**Work task:** The records that follow must be repeated exactly, line by line.

**Data to examine:**
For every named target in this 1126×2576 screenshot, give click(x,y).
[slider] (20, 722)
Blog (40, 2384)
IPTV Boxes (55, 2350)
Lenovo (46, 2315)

**Answer box:**
For every named target in this 1126×2576 screenshot, give click(x,y).
[slider] (20, 722)
Blog (40, 2384)
IPTV Boxes (55, 2350)
Lenovo (46, 2315)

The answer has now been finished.